Syrian Refugee in Germany shares thoughts about immigration in Borderland

Immigration

A Syrian refugee who risked his life to cross into Germany illegally to seek asylym shares his thoughts on Central Americans risking their lives to enter the U.S.

A Syrian refugee who risked his life to cross into Germany illegally to seek asylum shares his thoughts on Central Americans risking their lives to enter the U.S.

Firas Zakri said migration is something that has always existed and thinks people need to be more accepting as people will always risk their life for a better one.

“If people are lucky, it will sink by the seashore. But most of the cases, it will sink on the way,” said Zakri.

Syrian refugee, Firas Zakri said he saw two others, in the same boat as he, drown. He said it is common as people try to leave the war in Syria.

On land, like many who cross at the U.S.-Mexico border, Zakri made the decision of dealing with smugglers.

“People say why are you talking with the smugglers? They don’t have any morals or ethics or anything,” he said. “If you’re lucky you can get to the other side but if you are not lucky, this is a one-way ticket. It’s a very dangerous way but it is the only way to go to the other side because you are not accepted in a legal way.”

Zakri managed to travel to Berlin on his own. His wife and son joined him after Germany accepted him as a refugee.

For Zakri, it was a bomb that pushed him to take the dangerous journey.

“30 seconds later, a bomb landed in the same spot that we were, killing 8 people at once,” he said.

He said people don’t want to move to a strange country with a different language for no reason.
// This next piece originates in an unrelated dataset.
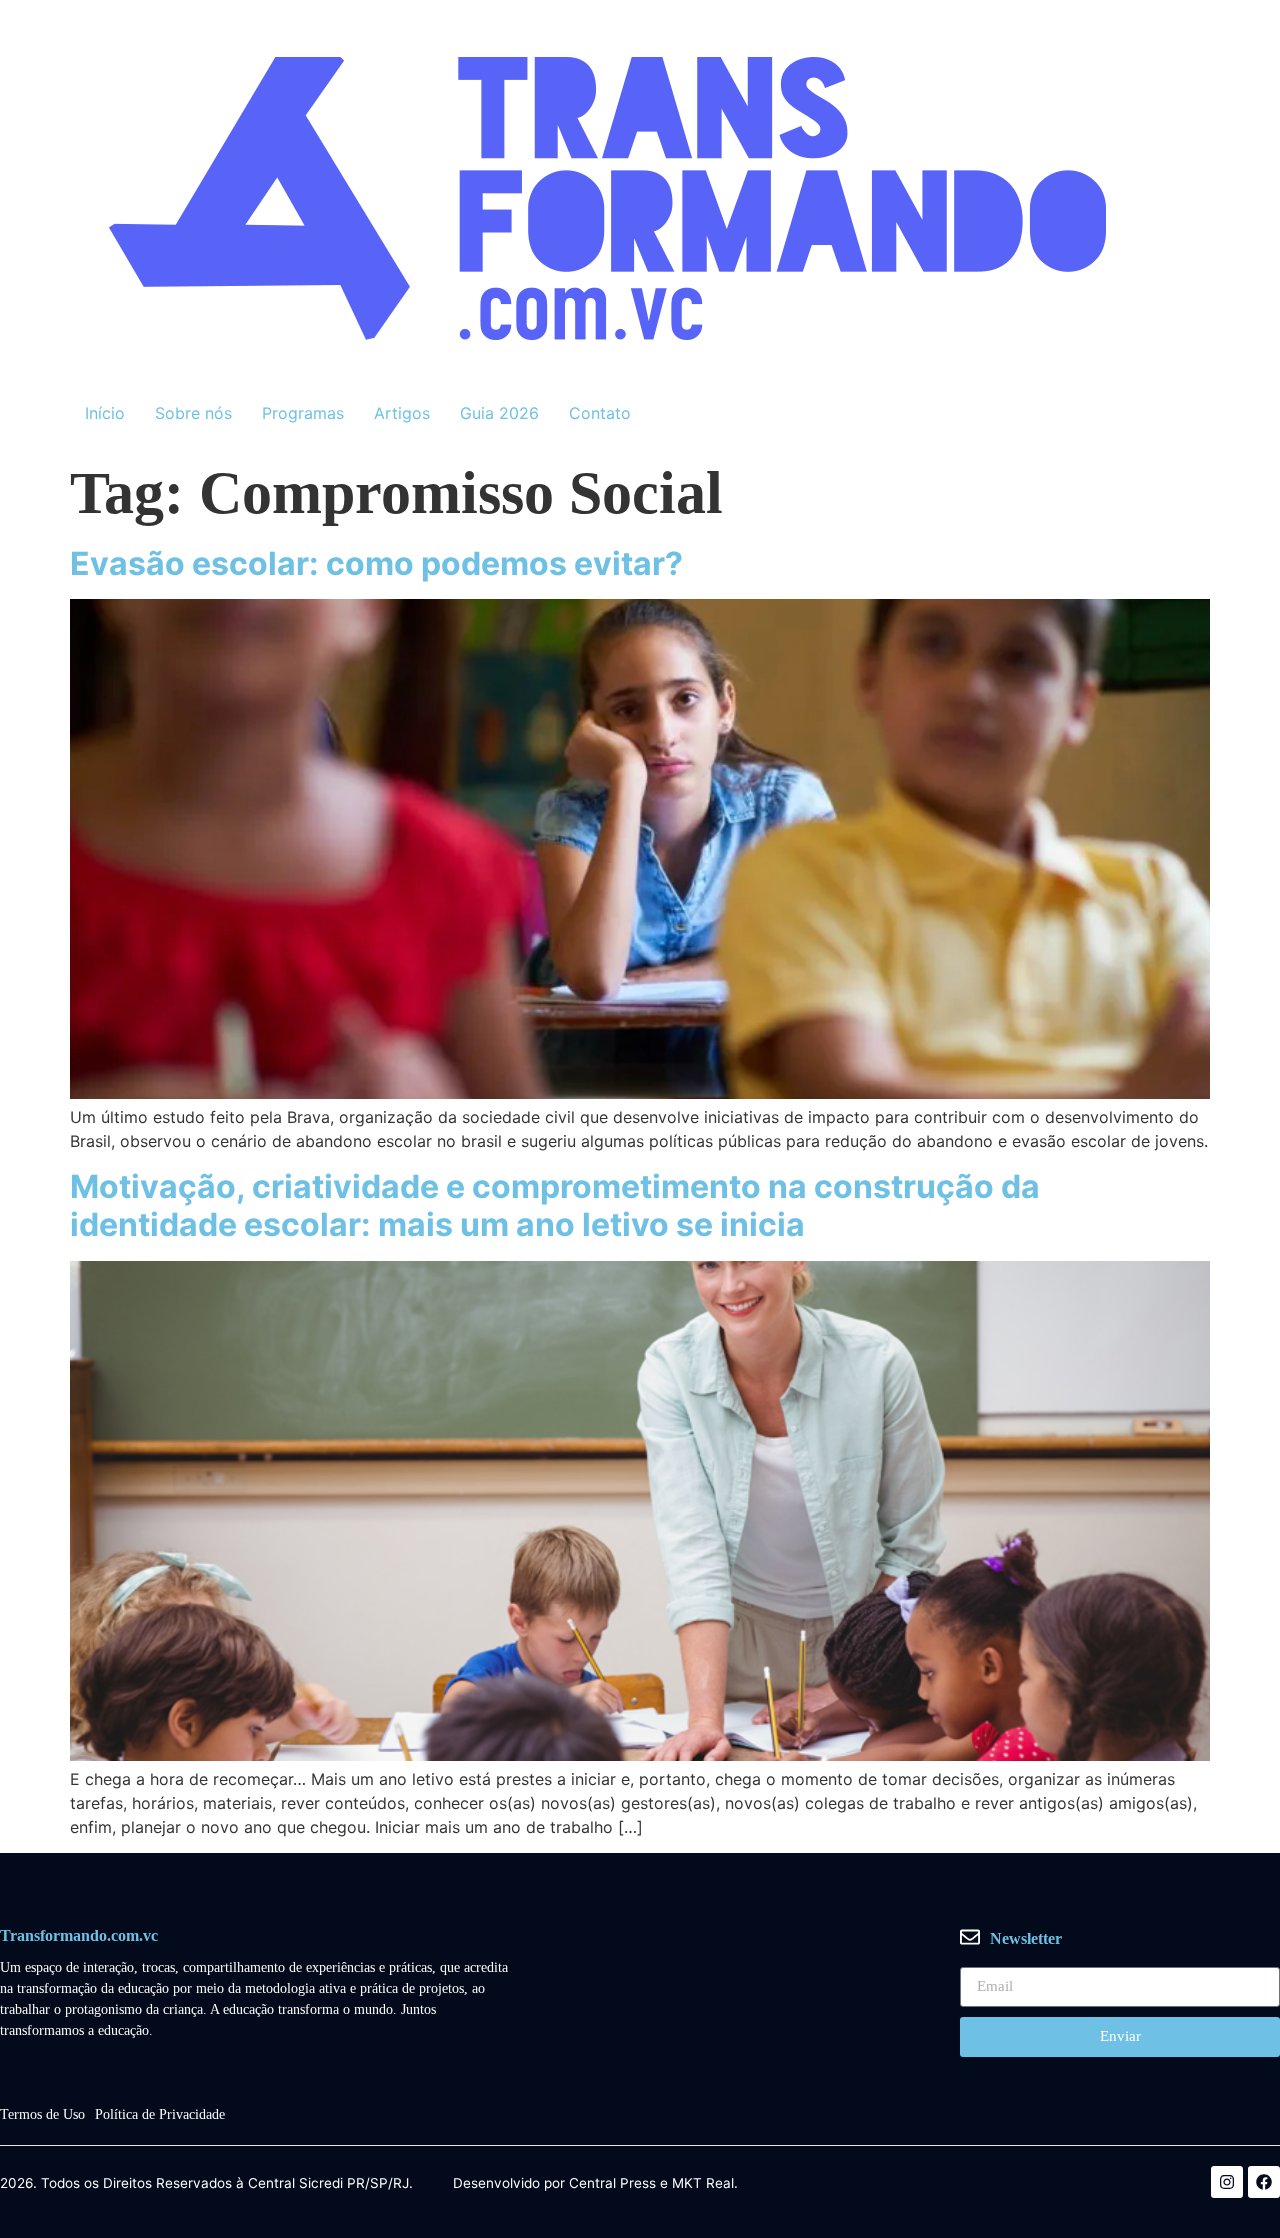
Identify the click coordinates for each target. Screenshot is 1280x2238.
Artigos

They feel like it’s their last option he said.

“It’s hard for people to accept that there is suffering, there is suffering in the world around them and people need to a little bit tolerating,” said Zakri.

Zakri said like his story there are many others including stories of people migrating to the U.S.

In 2015 and 2016, more than a million asylum seekers entered into Germany, according to Germany’s Federal Office for Migration and Refugees.

Those same years, there were about 9,000 deaths in the Mediterranean, according to the United Nations High Commissioner for Refugees.

The numbers have been dropping since then.